"En matière de protection des enfants, l'art. 85 LDIP prévoit que la compétence des autorités judiciaires ou administratives suisses, la loi applicable ainsi que la reconnaissance et l'exécution des décisions ou mesures étrangères sont régies par la CLaH96.
Conformément à l'art. 5 CLaH96, les autorités, tant judiciaires qu'administratives, de l'État contractant de la résidence habituelle de l'enfant sont compétentes pour prendre des mesures tendant à la protection de sa personne ou de ses biens (§ 1). En cas de changement de la résidence habituelle de l'enfant dans un autre État contractant, sont compétentes les autorités de l'État de la nouvelle résidence habituelle, sous réserve d'un déplacement ou d'un non-retour illicite au sens de l'art. 7 CLaH96 (§ 2). Le principe de la perpetuatio fori ne s'applique donc pas (ATF 143 III 193 consid. 2). Il s'ensuit que, dans les relations entre États contractants, le changement (licite) de résidence habituelle du mineur entraîne un changement simultané de la compétence (ATF 144 III 469 consid. 4.2.2).

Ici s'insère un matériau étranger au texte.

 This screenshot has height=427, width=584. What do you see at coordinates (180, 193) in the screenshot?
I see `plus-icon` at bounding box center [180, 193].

Le déplacement illicite de l'enfant à l'étranger constitue néanmoins une exception à ce changement de compétence. L'illicéité ou la licéité de ce déplacement est déterminée par la loi de l'État de la résidence habituelle de l'enfant immédiatement avant le déplacement (ATF 133 III 694 consid. 2.1.1; arrêt 5A_591/2021 du 12 décembre 2022 consid. 2.4.1), singulièrement en référence à l'art. 301a al. 2 let. a CC lorsque le déplacement reproché a été effectué depuis la Suisse (arrêt 5A_591/2021 précité ibid.). Un parent exerçant conjointement l'autorité parentale ne peut en effet modifier le lieu de résidence de l'enfant à l'étranger qu'avec l'accord de l'autre parent ou, à défaut, sur décision du juge ou de l'autorité de protection. Cependant, même si ce parent déplace la résidence habituelle de l'enfant sans obtenir à cet égard le consentement de l'autre parent ou une décision judiciaire préalables, l'art. 301a CC ne prévoit aucune sanction civile; cette disposition ne permet donc pas aux autorités judiciaires suisses d'ordonner le retour de l'enfant (arrêt 5A_591/2021 précité ibid. et les références; cf. ATF 144 III 10 consid. 5 et les références).

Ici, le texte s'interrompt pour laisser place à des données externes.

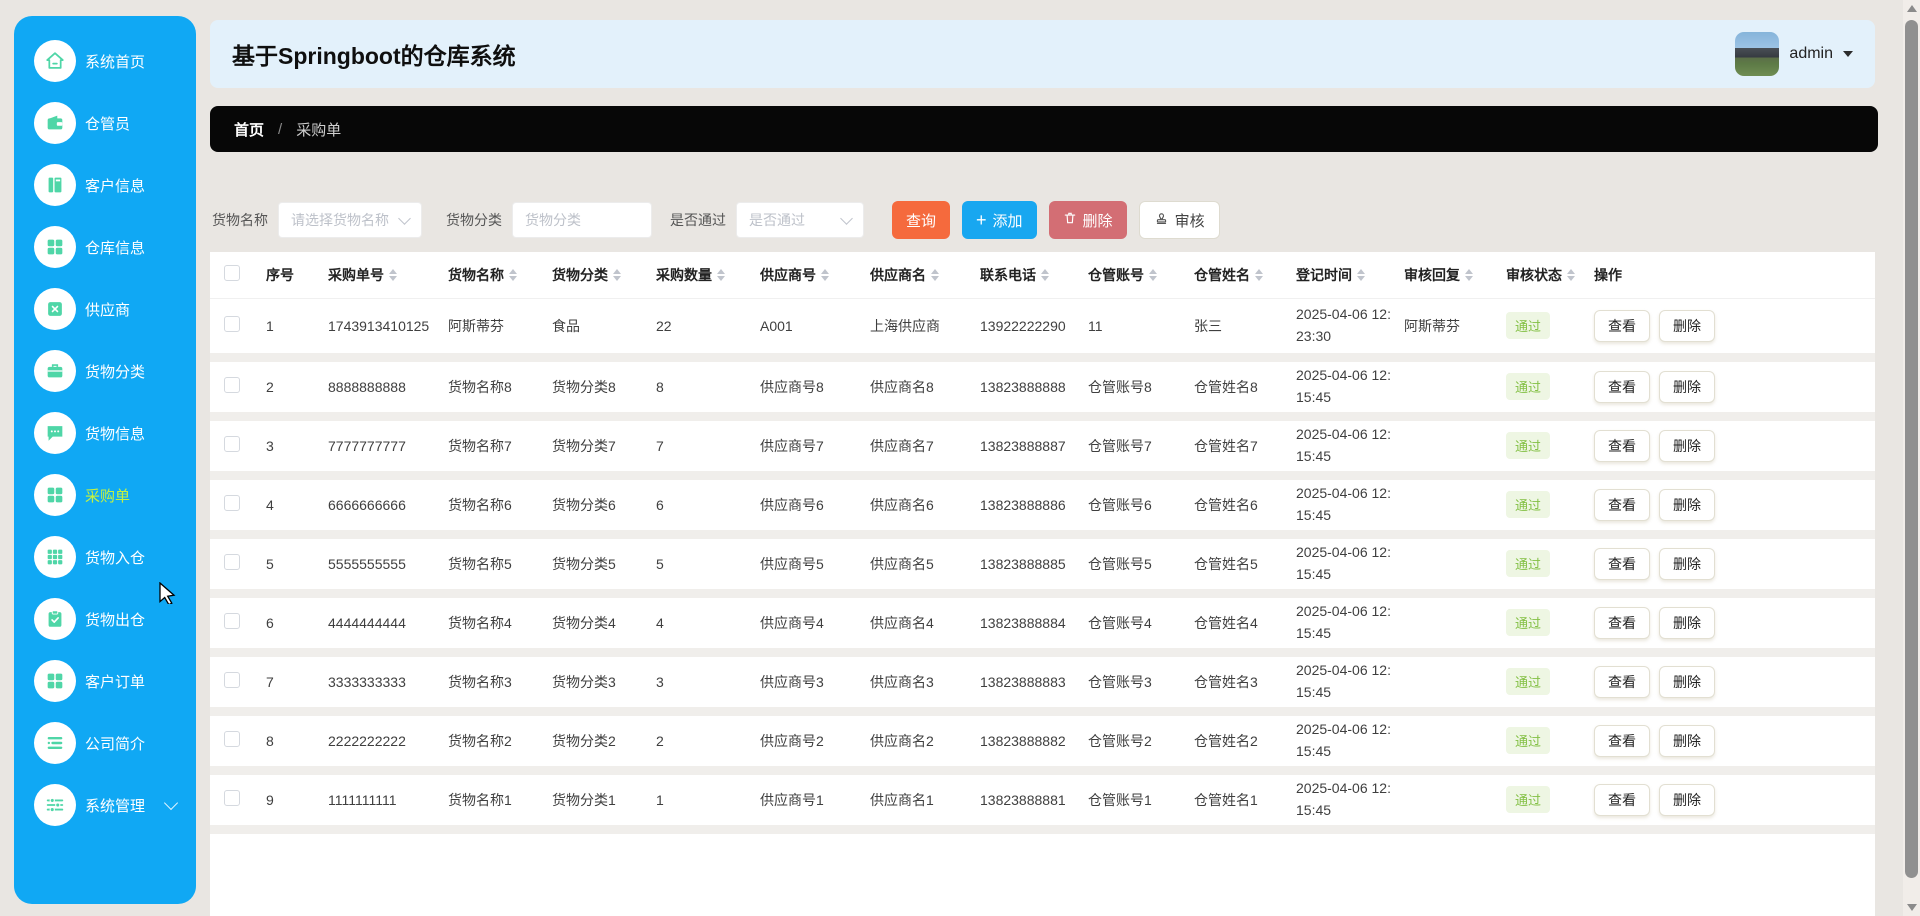 The width and height of the screenshot is (1920, 916). What do you see at coordinates (110, 805) in the screenshot?
I see `sidebar-item-system-manage: 系统管理` at bounding box center [110, 805].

En matière internationale et entre les États contractants, une telle situation constitue un déplacement illicite d'enfants au sens des art. 3 et 5 CLaH80, respectivement 7 § 2 CLaH96, et le parent de l'enfant qui fait face à son déplacement doit déposer une demande de retour devant l'autorité judiciaire ou administrative de l'État contractant où se trouve désormais l'enfant (cf. art. 12 § 1 CLaH80). Le changement de compétence sus-évoqué n'intervient pas et l'autorité de l'ancienne résidence habituelle conserve sa compétence, même lorsque l'enfant s'est constitué une nouvelle résidence habituelle à l'étranger; le changement de compétence ne s'opère selon l'art. 7 § 1 CLaH96 que si le parent titulaire de l'autorité parentale a finalement acquiescé au déplacement ou si l'enfant a résidé dans l'autre État pour une période d'au moins un an après que le parent titulaire de l'autorité parentale a connu ou aurait dû connaître le lieu où se trouvait l'enfant, qu'aucune demande de retour présentée pendant cette période n'est encore en cours d'examen, et que l'enfant s'est intégré dans son nouveau milieu (arrêt 5A_591/2021 précité ibid. et les références). La procédure de retour selon le mécanisme de La Haye doit ainsi être comprise comme une entraide judiciaire entre les États contractants (ATF 120 II 222 consid. 2b), qui empêche l'établissement d'un pouvoir décisionnel matériel dans le nouvel État (art. 16 CLaH80), la décision de retour n'affectant nullement le fond du droit de garde (art. 19 CLaH80). L'objectif poursuivi consiste en le retour physique de l'enfant vers la juridiction du pays d'origine, qui demeure compétente conformément à l'article 7 § 1 CLaH96. Les art. 16 CLaH80 et 7 § 1 CLaH96 fonctionnent ainsi en miroir dans le système juridictionnel autonome de La Haye (arrêt 5A_591/2021 précité ibid.)."